§ Exercise requirements
In every one of the items below, switch "GUI agent" to "screen assistant" and reproduce the lines with nothing else changed.

# # # # # # #

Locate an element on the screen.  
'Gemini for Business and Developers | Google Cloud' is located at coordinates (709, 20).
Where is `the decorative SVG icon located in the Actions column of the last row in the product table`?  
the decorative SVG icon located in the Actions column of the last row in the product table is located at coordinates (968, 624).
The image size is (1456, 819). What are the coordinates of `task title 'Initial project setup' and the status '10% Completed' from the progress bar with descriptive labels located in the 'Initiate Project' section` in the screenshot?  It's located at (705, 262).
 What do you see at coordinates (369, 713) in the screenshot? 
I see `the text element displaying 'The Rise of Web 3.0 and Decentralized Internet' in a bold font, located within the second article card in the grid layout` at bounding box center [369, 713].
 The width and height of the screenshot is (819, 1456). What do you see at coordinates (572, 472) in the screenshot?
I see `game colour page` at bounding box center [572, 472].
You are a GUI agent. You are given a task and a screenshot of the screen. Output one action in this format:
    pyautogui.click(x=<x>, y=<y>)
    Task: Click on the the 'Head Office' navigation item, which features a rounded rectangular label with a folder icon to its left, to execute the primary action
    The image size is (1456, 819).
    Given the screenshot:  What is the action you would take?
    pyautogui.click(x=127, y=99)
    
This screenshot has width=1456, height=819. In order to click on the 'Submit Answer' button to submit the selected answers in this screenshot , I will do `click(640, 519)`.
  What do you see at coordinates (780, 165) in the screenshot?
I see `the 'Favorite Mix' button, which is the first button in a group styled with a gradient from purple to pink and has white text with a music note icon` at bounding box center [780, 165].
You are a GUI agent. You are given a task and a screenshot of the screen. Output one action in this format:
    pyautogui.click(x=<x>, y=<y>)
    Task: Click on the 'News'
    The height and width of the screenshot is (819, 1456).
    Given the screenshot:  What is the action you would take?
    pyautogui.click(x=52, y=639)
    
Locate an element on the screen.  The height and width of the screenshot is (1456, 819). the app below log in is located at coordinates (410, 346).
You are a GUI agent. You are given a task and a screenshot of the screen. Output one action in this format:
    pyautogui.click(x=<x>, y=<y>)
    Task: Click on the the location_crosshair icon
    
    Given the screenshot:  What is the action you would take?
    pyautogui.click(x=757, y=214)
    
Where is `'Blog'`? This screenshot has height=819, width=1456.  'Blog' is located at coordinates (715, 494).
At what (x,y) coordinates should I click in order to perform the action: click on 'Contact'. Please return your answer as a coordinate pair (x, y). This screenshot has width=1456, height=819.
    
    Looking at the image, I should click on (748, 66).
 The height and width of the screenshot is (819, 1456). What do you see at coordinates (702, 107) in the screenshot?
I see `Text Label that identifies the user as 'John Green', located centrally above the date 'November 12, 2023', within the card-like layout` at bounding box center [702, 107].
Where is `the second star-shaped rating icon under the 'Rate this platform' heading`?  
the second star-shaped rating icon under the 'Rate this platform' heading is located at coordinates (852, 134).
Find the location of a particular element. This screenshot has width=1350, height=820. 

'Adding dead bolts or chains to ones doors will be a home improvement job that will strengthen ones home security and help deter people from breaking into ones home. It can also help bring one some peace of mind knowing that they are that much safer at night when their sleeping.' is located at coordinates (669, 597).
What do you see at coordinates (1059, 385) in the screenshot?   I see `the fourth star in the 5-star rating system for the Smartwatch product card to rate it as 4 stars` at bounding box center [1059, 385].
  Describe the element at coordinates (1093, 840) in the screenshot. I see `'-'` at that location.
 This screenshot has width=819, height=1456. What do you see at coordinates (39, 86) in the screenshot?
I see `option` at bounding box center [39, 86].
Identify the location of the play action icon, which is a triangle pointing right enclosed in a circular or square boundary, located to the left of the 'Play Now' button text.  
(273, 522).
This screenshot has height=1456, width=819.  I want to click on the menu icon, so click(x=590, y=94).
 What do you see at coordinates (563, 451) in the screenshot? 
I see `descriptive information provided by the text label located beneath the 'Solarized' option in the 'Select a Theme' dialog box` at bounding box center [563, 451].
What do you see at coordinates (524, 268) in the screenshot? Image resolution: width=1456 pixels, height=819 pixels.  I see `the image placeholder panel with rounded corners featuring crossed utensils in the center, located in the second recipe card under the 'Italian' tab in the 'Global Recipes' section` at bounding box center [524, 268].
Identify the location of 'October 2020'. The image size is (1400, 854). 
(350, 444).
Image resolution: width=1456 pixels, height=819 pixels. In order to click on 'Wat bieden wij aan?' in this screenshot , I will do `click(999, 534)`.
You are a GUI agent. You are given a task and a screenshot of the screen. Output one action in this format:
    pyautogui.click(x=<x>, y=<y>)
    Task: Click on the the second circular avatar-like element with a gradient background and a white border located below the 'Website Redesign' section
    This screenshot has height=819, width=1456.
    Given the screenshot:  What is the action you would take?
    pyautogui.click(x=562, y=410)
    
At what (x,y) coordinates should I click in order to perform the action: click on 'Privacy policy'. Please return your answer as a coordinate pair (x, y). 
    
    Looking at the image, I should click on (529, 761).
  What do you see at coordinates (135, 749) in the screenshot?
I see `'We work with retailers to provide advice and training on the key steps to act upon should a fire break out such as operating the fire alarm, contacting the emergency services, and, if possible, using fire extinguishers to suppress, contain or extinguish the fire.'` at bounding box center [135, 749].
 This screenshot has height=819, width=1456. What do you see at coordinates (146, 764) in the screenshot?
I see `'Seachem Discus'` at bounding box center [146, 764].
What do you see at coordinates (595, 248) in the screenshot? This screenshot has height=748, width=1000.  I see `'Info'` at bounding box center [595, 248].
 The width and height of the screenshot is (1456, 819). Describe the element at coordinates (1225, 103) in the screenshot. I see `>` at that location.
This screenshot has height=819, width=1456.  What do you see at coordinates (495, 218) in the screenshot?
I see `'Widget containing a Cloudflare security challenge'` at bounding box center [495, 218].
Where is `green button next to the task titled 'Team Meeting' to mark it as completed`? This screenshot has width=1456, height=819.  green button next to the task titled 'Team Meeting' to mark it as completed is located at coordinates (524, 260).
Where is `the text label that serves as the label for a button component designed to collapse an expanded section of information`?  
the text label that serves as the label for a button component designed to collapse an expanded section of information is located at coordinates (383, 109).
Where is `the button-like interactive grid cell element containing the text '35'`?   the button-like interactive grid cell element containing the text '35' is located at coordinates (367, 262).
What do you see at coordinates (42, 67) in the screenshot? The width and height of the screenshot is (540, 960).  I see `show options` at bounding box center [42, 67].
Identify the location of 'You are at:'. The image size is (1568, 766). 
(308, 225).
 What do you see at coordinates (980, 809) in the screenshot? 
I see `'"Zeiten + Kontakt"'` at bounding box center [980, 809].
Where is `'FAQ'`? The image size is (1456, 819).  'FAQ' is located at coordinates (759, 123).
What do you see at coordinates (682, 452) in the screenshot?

# # # # # # #

§ Solution to the problem
Locate an element on the screen.  
'Gemini for Business and Developers | Google Cloud' is located at coordinates (709, 20).
Where is `the decorative SVG icon located in the Actions column of the last row in the product table`?  
the decorative SVG icon located in the Actions column of the last row in the product table is located at coordinates (968, 624).
The image size is (1456, 819). What are the coordinates of `task title 'Initial project setup' and the status '10% Completed' from the progress bar with descriptive labels located in the 'Initiate Project' section` in the screenshot?  It's located at (705, 262).
 What do you see at coordinates (369, 713) in the screenshot? 
I see `the text element displaying 'The Rise of Web 3.0 and Decentralized Internet' in a bold font, located within the second article card in the grid layout` at bounding box center [369, 713].
 The width and height of the screenshot is (819, 1456). What do you see at coordinates (572, 472) in the screenshot?
I see `game colour page` at bounding box center [572, 472].
You are a screen assistant. You are given a task and a screenshot of the screen. Output one action in this format:
    pyautogui.click(x=<x>, y=<y>)
    Task: Click on the the 'Head Office' navigation item, which features a rounded rectangular label with a folder icon to its left, to execute the primary action
    The image size is (1456, 819).
    Given the screenshot:  What is the action you would take?
    pyautogui.click(x=127, y=99)
    
This screenshot has width=1456, height=819. In order to click on the 'Submit Answer' button to submit the selected answers in this screenshot , I will do `click(640, 519)`.
  What do you see at coordinates (780, 165) in the screenshot?
I see `the 'Favorite Mix' button, which is the first button in a group styled with a gradient from purple to pink and has white text with a music note icon` at bounding box center [780, 165].
You are a screen assistant. You are given a task and a screenshot of the screen. Output one action in this format:
    pyautogui.click(x=<x>, y=<y>)
    Task: Click on the 'News'
    The height and width of the screenshot is (819, 1456).
    Given the screenshot:  What is the action you would take?
    pyautogui.click(x=52, y=639)
    
Locate an element on the screen.  The height and width of the screenshot is (1456, 819). the app below log in is located at coordinates (410, 346).
You are a screen assistant. You are given a task and a screenshot of the screen. Output one action in this format:
    pyautogui.click(x=<x>, y=<y>)
    Task: Click on the the location_crosshair icon
    
    Given the screenshot:  What is the action you would take?
    pyautogui.click(x=757, y=214)
    
Where is `'Blog'`? This screenshot has height=819, width=1456.  'Blog' is located at coordinates (715, 494).
At what (x,y) coordinates should I click in order to perform the action: click on 'Contact'. Please return your answer as a coordinate pair (x, y). This screenshot has width=1456, height=819.
    
    Looking at the image, I should click on (748, 66).
 The height and width of the screenshot is (819, 1456). What do you see at coordinates (702, 107) in the screenshot?
I see `Text Label that identifies the user as 'John Green', located centrally above the date 'November 12, 2023', within the card-like layout` at bounding box center [702, 107].
Where is `the second star-shaped rating icon under the 'Rate this platform' heading`?  
the second star-shaped rating icon under the 'Rate this platform' heading is located at coordinates (852, 134).
Find the location of a particular element. This screenshot has width=1350, height=820. 

'Adding dead bolts or chains to ones doors will be a home improvement job that will strengthen ones home security and help deter people from breaking into ones home. It can also help bring one some peace of mind knowing that they are that much safer at night when their sleeping.' is located at coordinates (669, 597).
What do you see at coordinates (1059, 385) in the screenshot?   I see `the fourth star in the 5-star rating system for the Smartwatch product card to rate it as 4 stars` at bounding box center [1059, 385].
  Describe the element at coordinates (1093, 840) in the screenshot. I see `'-'` at that location.
 This screenshot has width=819, height=1456. What do you see at coordinates (39, 86) in the screenshot?
I see `option` at bounding box center [39, 86].
Identify the location of the play action icon, which is a triangle pointing right enclosed in a circular or square boundary, located to the left of the 'Play Now' button text.  
(273, 522).
This screenshot has height=1456, width=819.  I want to click on the menu icon, so click(x=590, y=94).
 What do you see at coordinates (563, 451) in the screenshot? 
I see `descriptive information provided by the text label located beneath the 'Solarized' option in the 'Select a Theme' dialog box` at bounding box center [563, 451].
What do you see at coordinates (524, 268) in the screenshot? Image resolution: width=1456 pixels, height=819 pixels.  I see `the image placeholder panel with rounded corners featuring crossed utensils in the center, located in the second recipe card under the 'Italian' tab in the 'Global Recipes' section` at bounding box center [524, 268].
Identify the location of 'October 2020'. The image size is (1400, 854). 
(350, 444).
Image resolution: width=1456 pixels, height=819 pixels. In order to click on 'Wat bieden wij aan?' in this screenshot , I will do `click(999, 534)`.
You are a screen assistant. You are given a task and a screenshot of the screen. Output one action in this format:
    pyautogui.click(x=<x>, y=<y>)
    Task: Click on the the second circular avatar-like element with a gradient background and a white border located below the 'Website Redesign' section
    This screenshot has height=819, width=1456.
    Given the screenshot:  What is the action you would take?
    pyautogui.click(x=562, y=410)
    
At what (x,y) coordinates should I click in order to perform the action: click on 'Privacy policy'. Please return your answer as a coordinate pair (x, y). 
    
    Looking at the image, I should click on (529, 761).
  What do you see at coordinates (135, 749) in the screenshot?
I see `'We work with retailers to provide advice and training on the key steps to act upon should a fire break out such as operating the fire alarm, contacting the emergency services, and, if possible, using fire extinguishers to suppress, contain or extinguish the fire.'` at bounding box center [135, 749].
 This screenshot has height=819, width=1456. What do you see at coordinates (146, 764) in the screenshot?
I see `'Seachem Discus'` at bounding box center [146, 764].
What do you see at coordinates (595, 248) in the screenshot? This screenshot has height=748, width=1000.  I see `'Info'` at bounding box center [595, 248].
 The width and height of the screenshot is (1456, 819). Describe the element at coordinates (1225, 103) in the screenshot. I see `>` at that location.
This screenshot has height=819, width=1456.  What do you see at coordinates (495, 218) in the screenshot?
I see `'Widget containing a Cloudflare security challenge'` at bounding box center [495, 218].
Where is `green button next to the task titled 'Team Meeting' to mark it as completed`? This screenshot has width=1456, height=819.  green button next to the task titled 'Team Meeting' to mark it as completed is located at coordinates (524, 260).
Where is `the text label that serves as the label for a button component designed to collapse an expanded section of information`?  
the text label that serves as the label for a button component designed to collapse an expanded section of information is located at coordinates (383, 109).
Where is `the button-like interactive grid cell element containing the text '35'`?   the button-like interactive grid cell element containing the text '35' is located at coordinates (367, 262).
What do you see at coordinates (42, 67) in the screenshot? The width and height of the screenshot is (540, 960).  I see `show options` at bounding box center [42, 67].
Identify the location of 'You are at:'. The image size is (1568, 766). 
(308, 225).
 What do you see at coordinates (980, 809) in the screenshot? 
I see `'"Zeiten + Kontakt"'` at bounding box center [980, 809].
Where is `'FAQ'`? The image size is (1456, 819).  'FAQ' is located at coordinates (759, 123).
What do you see at coordinates (682, 452) in the screenshot?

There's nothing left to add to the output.